――え?

背中を離し、声のした方へと振り返る。


そこには、160cm台後半くらいの小柄な青年が立っており、私を射るようにじっと見据えて私の反応を待っている。

緩めのパーマがかった淡いピンク髪がよく似合う、まるで小動物のような可愛らしい顔立ちの青年だった。

そんなベビーフェイスとは裏腹に、制服の上に羽織ったパーカーのフードから覗く瞳は、どこか殺伐としていて何となく乾いた印象を受ける。


「えっと……?」

「白亜も一緒じゃないみたいだし、あのイトコとかいううるさい女もいないよね。教室では一緒だったみたいだけど」

「えっ……」


白亜くんやエレナのことを知っていそうな口ぶりに思わず顔が強張った。

“教室では”という言葉が指す意味は――おそらく、さっき感じたあの謎の気配だ。背中を刺すような確かな視線を感じた気がしたが、その正体は彼だったらしい。

でも私とは初対面だし、一体彼は何者なのだろうか。



「――琉唯(るい)?」


その名前を本人に問う前に、予想外なところから答えが返ってきた。


私と“琉唯”と呼ばれた目の前の彼が同時に振り向いた先には、自転車を引いた黒芭くんが訝し気に目を細めて立っている。


「……!クー!!」

「おわっ……!お前、急に飛びつくなよ。自転車(チャリ)倒れるだろ」

「えへへ、ごめん。でもその、こうしてやっとクーに会えて僕、嬉しくて……」


……!?

なんだか、さっきまでの彼が纏っていた雰囲気とえらく違うような。

急に話が展開され、ひとりその場に置いてけぼりにされている私は、何をすることもできず呆然と立ち尽くす。


「お前、家はどうした?大丈夫なのか?」

「うん、今はばあちゃん家にいるから平気……。それより凄いでしょ?僕、クーと同じ高校に通うために必死に勉強して特待生になったんだよ。今日から僕もクーの栄えある後輩ってわけ!」

「そうか。それは……頑張ったな」


私の前では決して出さないような、どこかやわらかい声色と表情でその青年に返事する黒芭くんを思わず凝視した。

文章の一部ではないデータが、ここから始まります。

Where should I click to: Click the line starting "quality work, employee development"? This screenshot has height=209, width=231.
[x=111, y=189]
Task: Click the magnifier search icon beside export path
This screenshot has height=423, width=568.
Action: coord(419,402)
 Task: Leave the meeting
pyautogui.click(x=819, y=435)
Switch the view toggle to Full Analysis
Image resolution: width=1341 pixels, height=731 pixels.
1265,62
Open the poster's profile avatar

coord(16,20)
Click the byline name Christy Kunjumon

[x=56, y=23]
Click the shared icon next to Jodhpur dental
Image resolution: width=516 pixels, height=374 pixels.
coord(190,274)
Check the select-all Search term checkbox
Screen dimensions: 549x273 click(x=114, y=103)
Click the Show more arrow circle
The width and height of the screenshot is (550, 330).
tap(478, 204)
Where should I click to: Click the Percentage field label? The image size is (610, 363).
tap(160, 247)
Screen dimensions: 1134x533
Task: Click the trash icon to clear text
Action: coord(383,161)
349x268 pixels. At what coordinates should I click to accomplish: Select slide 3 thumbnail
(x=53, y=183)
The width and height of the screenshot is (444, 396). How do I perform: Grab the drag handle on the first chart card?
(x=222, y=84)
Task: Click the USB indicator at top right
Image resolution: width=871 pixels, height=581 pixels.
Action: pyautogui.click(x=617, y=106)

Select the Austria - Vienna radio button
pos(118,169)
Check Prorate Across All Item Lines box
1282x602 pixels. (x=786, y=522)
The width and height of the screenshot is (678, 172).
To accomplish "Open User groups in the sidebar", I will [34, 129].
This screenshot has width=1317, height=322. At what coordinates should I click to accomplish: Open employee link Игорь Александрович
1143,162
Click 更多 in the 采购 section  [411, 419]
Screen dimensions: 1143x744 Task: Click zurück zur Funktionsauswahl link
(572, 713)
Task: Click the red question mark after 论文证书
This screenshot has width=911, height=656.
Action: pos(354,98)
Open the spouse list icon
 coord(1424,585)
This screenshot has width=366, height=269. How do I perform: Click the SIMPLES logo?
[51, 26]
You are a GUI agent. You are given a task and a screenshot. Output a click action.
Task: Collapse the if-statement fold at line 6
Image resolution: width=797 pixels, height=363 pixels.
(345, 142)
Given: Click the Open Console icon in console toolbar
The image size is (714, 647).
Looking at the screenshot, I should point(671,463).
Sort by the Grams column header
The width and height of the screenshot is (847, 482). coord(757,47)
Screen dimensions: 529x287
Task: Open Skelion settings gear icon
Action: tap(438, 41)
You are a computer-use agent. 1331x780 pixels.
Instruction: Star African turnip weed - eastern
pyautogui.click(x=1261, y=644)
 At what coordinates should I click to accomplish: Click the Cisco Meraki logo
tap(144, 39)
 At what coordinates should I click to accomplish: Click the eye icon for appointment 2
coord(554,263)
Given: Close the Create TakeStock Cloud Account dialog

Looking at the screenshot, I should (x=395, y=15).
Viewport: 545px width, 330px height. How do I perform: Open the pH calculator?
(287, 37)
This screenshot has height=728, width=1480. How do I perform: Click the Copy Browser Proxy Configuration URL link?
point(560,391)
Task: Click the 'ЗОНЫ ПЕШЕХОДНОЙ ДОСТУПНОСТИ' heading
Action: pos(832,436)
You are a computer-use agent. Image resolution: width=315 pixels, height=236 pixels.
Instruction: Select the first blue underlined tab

彼は誰なのか、どういう関係なのか、なぜ最初に私に声をかけてきたのか、わからないことだらけだ。


その視線に気付いたのか、またいつもの鋭い顔つきで私に目を合わせると、彼は一瞬だけ面倒臭そうに息を吐いてからすぐに向かいの青年へと向き直った。


「あのね、クー。僕、クーに会うためにここまで来たんだ。だから、これからはずっと――」

「悪い、琉唯。俺、この女を家に連れ帰らねーといけないからさ。話はまた今度聞かせて。近々、入学祝いに飯でも奢るからさ」

「え……。家に、連れ帰る……」


黒芭くんの冷めた物言いに、同じ言葉を繰り返した琉唯くんは、次第に顔を曇らせる。


「……わかっ……た」


そうして諦めたように俯くと、ふいに私へと角度を変えて振り返り、尖った眼差しで一瞥してすぐにまた目を逸らした。

頭上の黒芭くんに向けて「また会いに来るね」そう声をかけると、振り返ることなく私たちの前から去って行った。